I propose, then, a seemingly drastic but actually far less destructive way of paying off the public debt at a single blow: outright debt repudiation. Consider this question: why should the poor, battered citizens of Russia or Poland or the other ex-Communist countries be bound by the debts contracted by their former Communist masters? In the Communist situation, the injustice is clear: that citizens struggling for freedom and for a free-market economy should be taxed to pay for debts contracted by the monstrous former ruling class. But this injustice only differs by degree from "normal" public debt. For, conversely, why should the Communist government of the Soviet Union have been bound by debts contracted by the Czarist government they hated and overthrew? And why should we, struggling American citizens of today, be bound by debts created by a past ruling elite who contracted these debts at our expense? One of the cogent arguments against paying blacks "reparations" for past slavery is that we, the living, were not slaveholders. Similarly, we the living did not contract for either the past or the present debts incurred by the politicians and bureaucrats in Washington.Rothbard's proposal was to repudiate current government debt, not take on new debt and stiff creditors if things head south with the economy. The latter is Trump's plan.
Although largely forgotten by historians and by the public, repudiation of public debt is a solid part of the American tradition. The first wave of repudiation of state debt came during the 1840s, after the panics of 1837 and 1839. Those panics were the consequence of a massive inflationary boom fueled by the Whig-run Second Bank of the United States. Riding the wave of inflationary credit, numerous state governments, largely those run by the Whigs, floated an enormous amount of debt, most of which went into wasteful public works (euphemistically called "internal improvements"), and into the creation of inflationary banks. Outstanding public debt by state governments rose from $26 million to $170 million during the decade of the 1830s. Most of these securities were financed by British and Dutch investors.
The mainstream media, who are focusing on Trump's comment, fail to understand what Trump was really up to in making that statement. The NYT headline, for example, blasts, Donald Trump’s Idea to Cut National Debt: Get Creditors to Accept Less.
This is not the real essence of Trump's statement. He is not saying, I am going to reduce the current national debt by getting creditors to accept less.
A more accurate headline would be: Trump Recognizes His Major Spending Plans Will Result in His Taking on Much More Debt, But He Is Not Concerned Because If Things Don't Go Right He Will Negotiate Payment Reductions on the Debt.
What Trump was making obvious is that his spending plans will require a huge jump in the deficit and his comment was laying ground-work for those who will object to massive debt increases.
This is what he was really saying (translating the Trump speak)

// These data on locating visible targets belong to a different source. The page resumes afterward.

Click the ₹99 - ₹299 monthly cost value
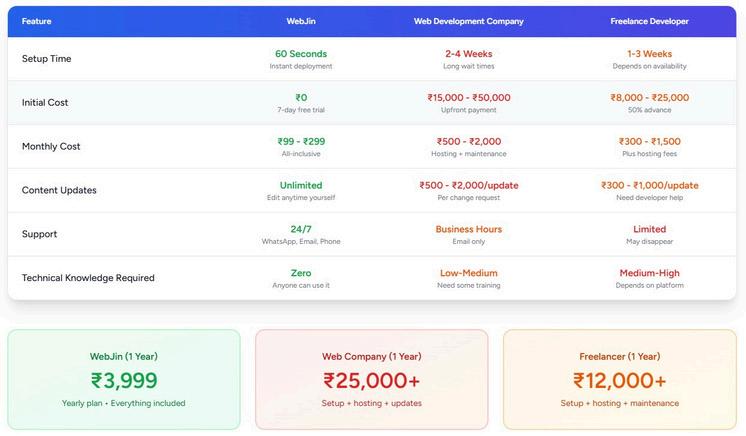746x436 pixels. 301,141

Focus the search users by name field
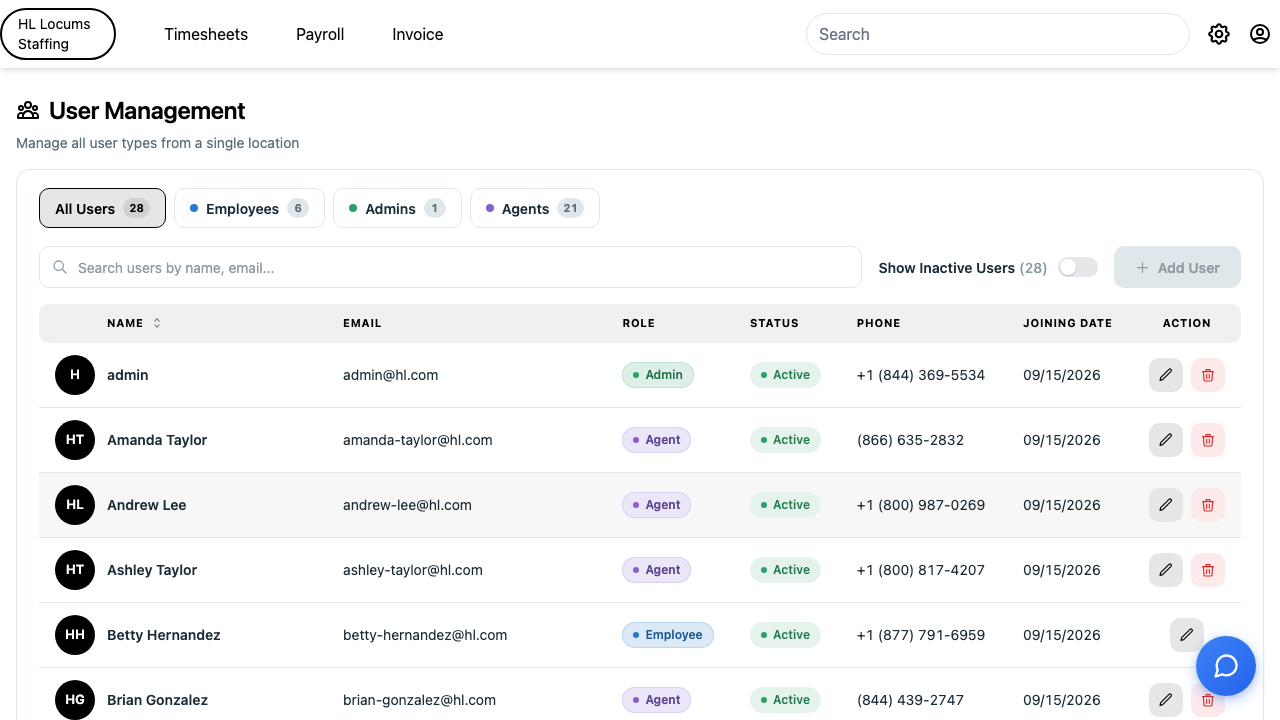pos(450,267)
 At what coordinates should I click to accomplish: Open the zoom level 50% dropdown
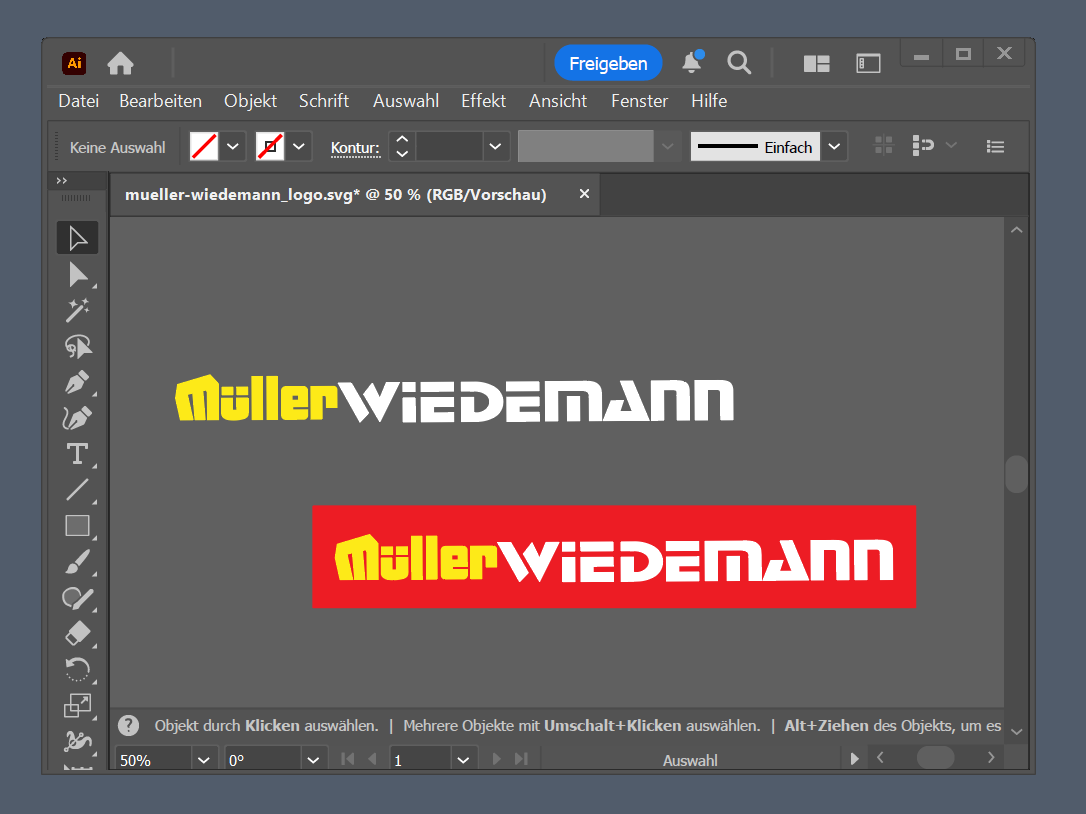(x=203, y=760)
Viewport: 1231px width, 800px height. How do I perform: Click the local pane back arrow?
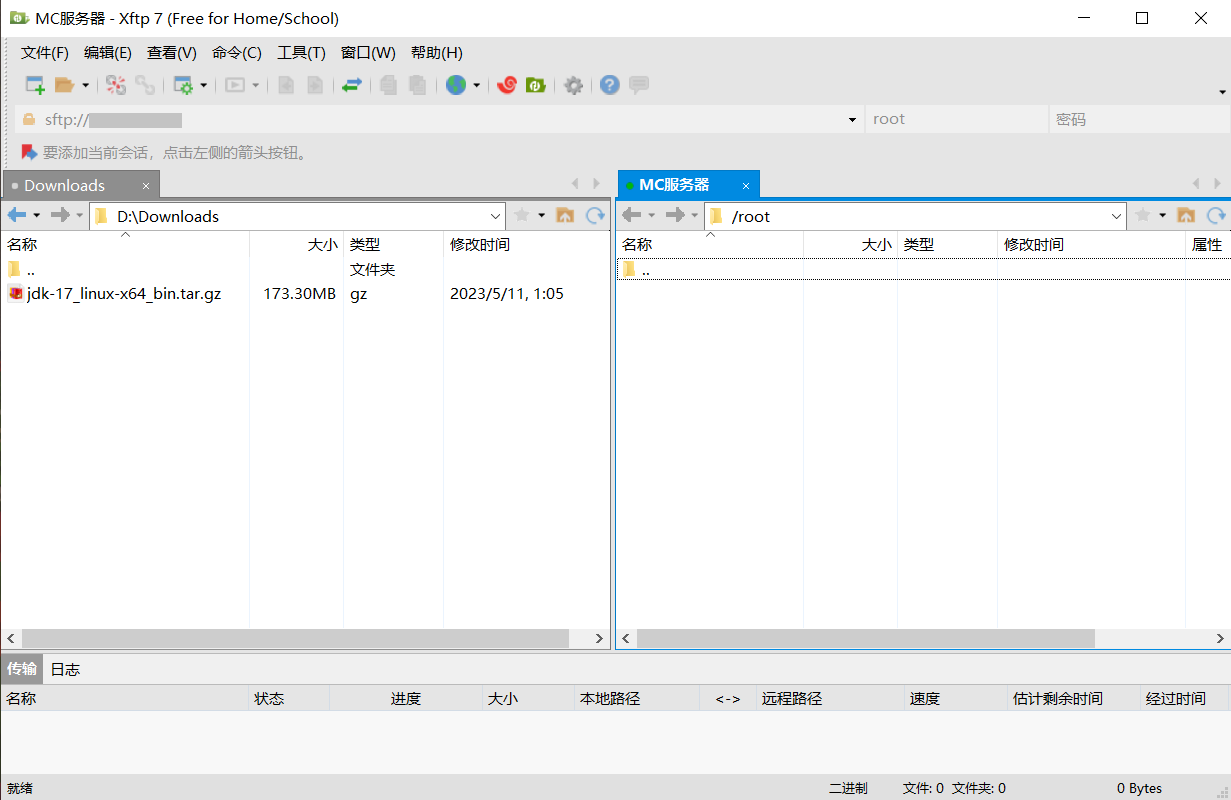(x=17, y=215)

"My spending plans are huge. It will require a massive increase in US debt outstanding. But don't worry. My brilliant spending plans will get the economy going, and make the additional debt easy to pay off, If for some reason the economy stays down, it won't matter. Don't worry. Given my brilliant negotiating skills, I will get Treasury security holders to take pennies on the dollar."
What Trump is really saying is that, if he becomes president, he will be the most reckless spender in presidential history.
Krugman nails it:
Making America great again by running it like a failing Atlantic City casino ...— Paul Krugman (@paulkrugman) May 6, 2016
In other words, Trump is even too much of a crazed Keynesian for Krugman. That should tell you a lot!